[PATCH v2] scsi: target: fix recursive locking in __configfs_open_file()

[Prithvi Tambewagh <activprithvi@gmail.com>]

In flush_write_buffer, &p->frag_sem is acquired and then the loaded store
function is called, which, here, is target_core_item_dbroot_store().
This function called filp_open(), following which these functions were
called (in reverse order), according to the call trace:

down_read
__configfs_open_file
do_dentry_open
vfs_open
do_open
path_openat
do_filp_open
file_open_name
filp_open
target_core_item_dbroot_store
flush_write_buffer
configfs_write_iter

target_core_item_dbroot_store() tries to validate the new file path by
trying to open the file path provided to it; however, in this case,
the bug report shows:

db_root: not a directory: /sys/kernel/config/target/dbroot

indicating that the same configfs file was tried to be opened, on which
it is currently working on. Thus, it is trying to acquire frag_sem
semaphore of the same file of which it already holds the semaphore obtained
in flush_write_buffer(), leading to acquiring the semaphore in a nested
manner and a possibility of recursive locking.

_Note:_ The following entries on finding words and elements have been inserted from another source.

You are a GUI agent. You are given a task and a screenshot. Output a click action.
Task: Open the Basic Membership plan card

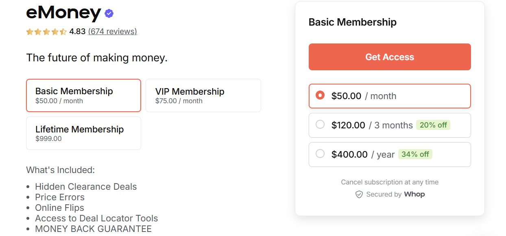point(83,95)
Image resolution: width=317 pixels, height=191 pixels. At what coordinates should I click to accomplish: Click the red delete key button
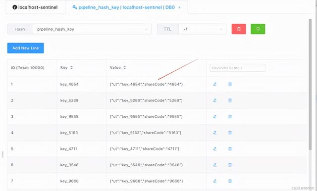(x=239, y=29)
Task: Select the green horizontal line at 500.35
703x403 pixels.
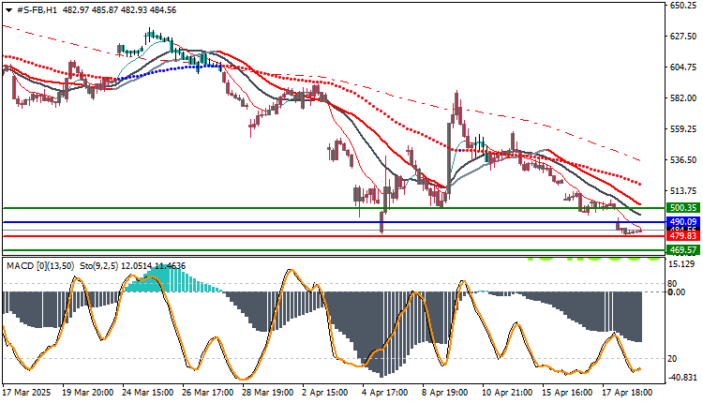Action: click(x=333, y=208)
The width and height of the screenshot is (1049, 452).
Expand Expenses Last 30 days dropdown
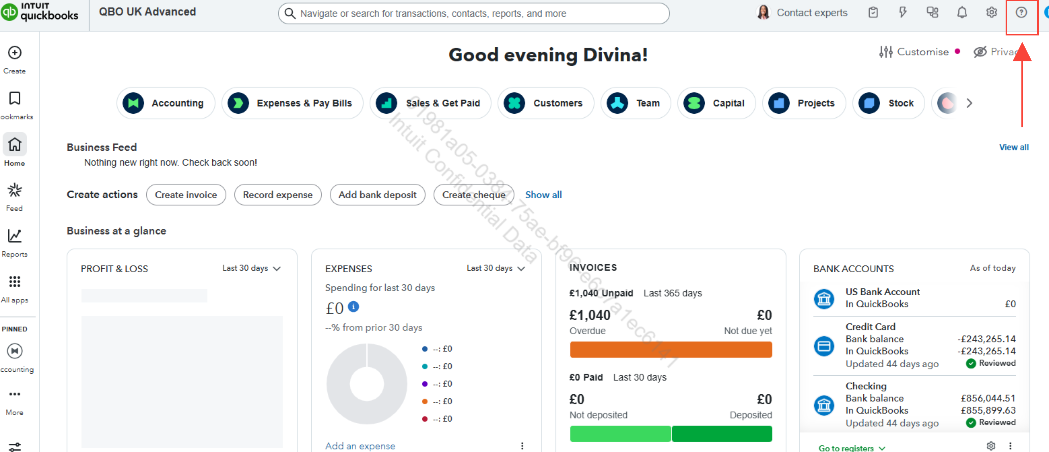click(496, 268)
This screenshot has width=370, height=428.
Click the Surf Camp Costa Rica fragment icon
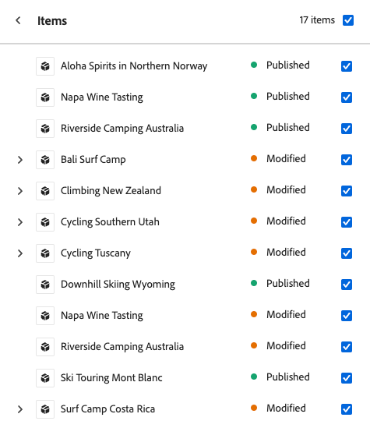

Fix this by modifying target_core_item_dbroot_store() to use kern_path()
instead of filp_open() to avoid opening the file using filesystem-specific
function __configfs_open_file(), and further modifying it to make this
fix compatible.

Reported-by: syzbot+f6e8174215573a84b797@syzkaller.appspotmail.com
Closes: https://syzkaller.appspot.com/bug?extid=f6e8174215573a84b797
Tested-by: syzbot+f6e8174215573a84b797@syzkaller.appspotmail.com
Cc: stable@vger.kernel.org
Signed-off-by: Prithvi Tambewagh <activprithvi@gmail.com>
---
Changes since v1:
 - Update commit message to reflect the fact that same file, which code was 
   currently operating on, was tried to be opened again, leading to 
   acquiring the same semaphore in nested manner & possibility of recursive
   locking.

v1 link: https://lore.kernel.org/all/20260108191523.303114-1-activprithvi@gmail.com/T/ 

 drivers/target/target_core_configfs.c | 13 +++++++------
 1 file changed, 7 insertions(+), 6 deletions(-)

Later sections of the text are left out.